# '2015 non-EVO Cannondale SuperSix?



## rbhatup (May 31, 2018)

Is there such a thing as a non-EVO 2015 supersix?

thanks.


----------



## TREKIN (Aug 17, 2012)

Yep. Think of a non evo having about the same stiffness and weight as a Trek 400 series carbon frame.


----------



## rbhatup (May 31, 2018)

I was told that the '15 Supersix is by default an EVO. The supersix line is all EVO, the biggest distinction being if its Hi-Mod or not.


----------



## tlg (May 11, 2011)

rbhatup said:


> I was told that the '15 Supersix is by default an EVO. The supersix line is all EVO, the biggest distinction being if its Hi-Mod or not.


SuperSix and EVO are one in the same. The Hi-Mod is a SuperSix EVO with a higher end carbon weave.

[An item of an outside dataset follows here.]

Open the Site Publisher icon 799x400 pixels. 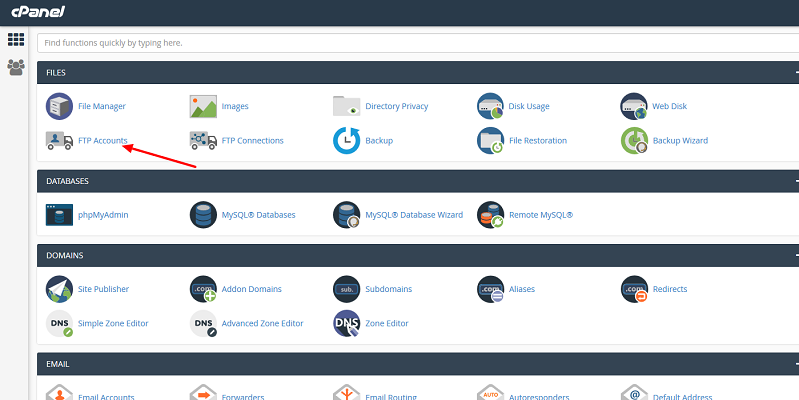click(x=60, y=289)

The progression through history
Six13 > System Six > SuperSix >SuperSix Evo > SuperSix Evo Hi Mod


----------



## rbhatup (May 31, 2018)

tlg said:


> SuperSix and EVO are one in the same. The Hi-Mod is a SuperSix EVO with a higher end carbon weave.
> 
> The progression through history
> Six13 > System Six > SuperSix >SuperSix Evo > SuperSix Evo Hi Mod


Thanks for your reply.

That changed in 2015, right? From what I've read, '14 had a supersix and a supersix evo. For '15 there is no such thing as a supersix non-evo.


----------



## jetdog9 (Jul 12, 2007)

Cannondale 2015 catalog:

2015 CANNONDALE BIKE CATALOG by Cannondale_GLOBAL - Issuu


----------



## terbennett (Apr 1, 2006)

rbhatup said:


> I was told that the '15 Supersix is by default an EVO. The supersix line is all EVO, the biggest distinction being if its Hi-Mod or not.


This is correct.


----------